REQUIREMENT 1:
Copy the talk on domain knowledge and data work word for word, from "So the big thing" to "and over again.".
REQUIREMENT 2:
Write the next part of the talk on domain knowledge and data work, picking up right after its last sentence.

ARTICLE:
--------
That pivoted our whole work to trying to figure out how to solve that problem.

And

it became very clear

that domain knowledge is absolutely the most important thing you can do

to solve the problems you're at. Domain knowledge is the most important thing you could have in order to solve business problems you have. There's no way around it. You can't algorithm your way out of it.

The other thing that I motivated me was

I just couldn't believe it literally took that team 7 years to get

a production

SQL Server database

on the network that they had access to, but it didn't come with any

ETL tools.

Like, what good is that?

So the big thing that prompted me is I've been in this business a long time. And as an industry,

I would like to think that at some point we'd be ready to come to terms with the fact that we keep doing the same things over and over again.

We keep reinventing the wheel.

Most of our projects still fail,

and

we tend to collect a lot of data that we don't know what to do with just because it's fairly easy to collect a lot of data.

But that ends up being

generated a lot of technical debt.

And then

for enterprise companies in particular,

their whole operational model is all centralized.
--------
DATASET EXCERPT:
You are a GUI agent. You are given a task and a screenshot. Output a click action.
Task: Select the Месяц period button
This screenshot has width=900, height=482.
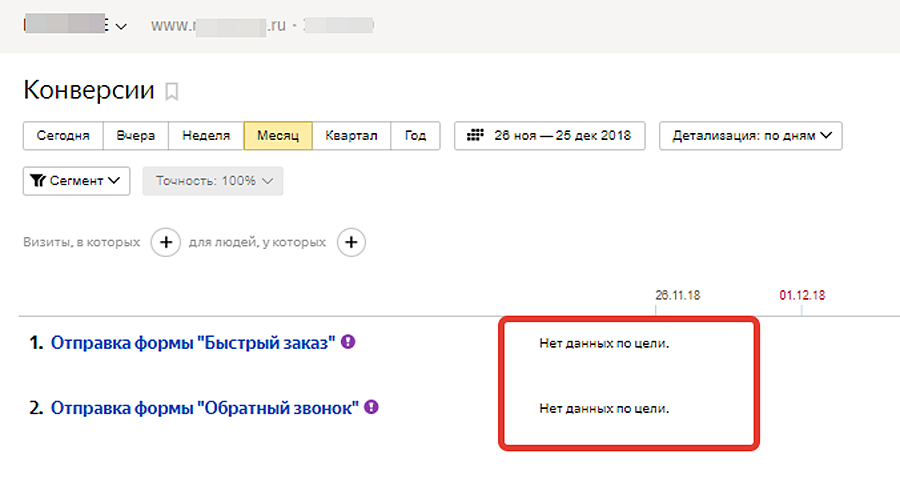click(278, 136)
--------
FINAL ANSWER 1:
So the big thing that prompted me is I've been in this business a long time. And as an industry,

I would like to think that at some point we'd be ready to come to terms with the fact that we keep doing the same things over and over again.

FINAL ANSWER 2:
You know, we have centralized IT departments, and you go to the data model, and you go to the ETL person, and you go to the report developers. No. We've gotta have

project managers

managing the whole thing,

and it just doesn't work.

And outside of big enterprise companies,

we are doing things to

fix that problem. But there's a huge opportunity

inside big enterprise companies to solve that. It's definitely interesting how,

you know, the current buzzword is the modern data stack of everything as a service. It's easy to just get a new database. You just throw a credit card at it, but that's only the case for,

you know, a certain subset of the industry. And as you pointed out, in the enterprise, yeah, you have these procurement paths. Like, you can't just throw a credit card at something because that credit card is, you know, being held by a gatekeeper that has, stockade of paperwork to

fend you off. And so

yeah. That's a big nut to crack. I don't know.

I don't know how to solve that problem.

I mean, I know how to solve it in.

I know how to solve it in a subversive way. Quite frankly, that was 1 of the motivators of the book. There is a bit of subversion in the book. Like, here's a whole bunch of free software that you can do that you can implement

to do

basically everything you'd wanna do. Orchestration,

serving,

storage,

you name it. It's all in here. You can do that if you want. You

may or may not wanna do that.

Sometimes you have no choice. Right. Yeah. I mean, there's definitely the double edged sword of shadow IT of, k. You know, these people are unblocked. They're able to get their job done, but they're not necessarily doing it in the most effective way or they're, you know, reinventing their own wheel that's already been solved by somebody else in the organization. And so there is that problem of being able to connect up all the people who have the right problems and solutions.

Yeah. I lucked out as an architect.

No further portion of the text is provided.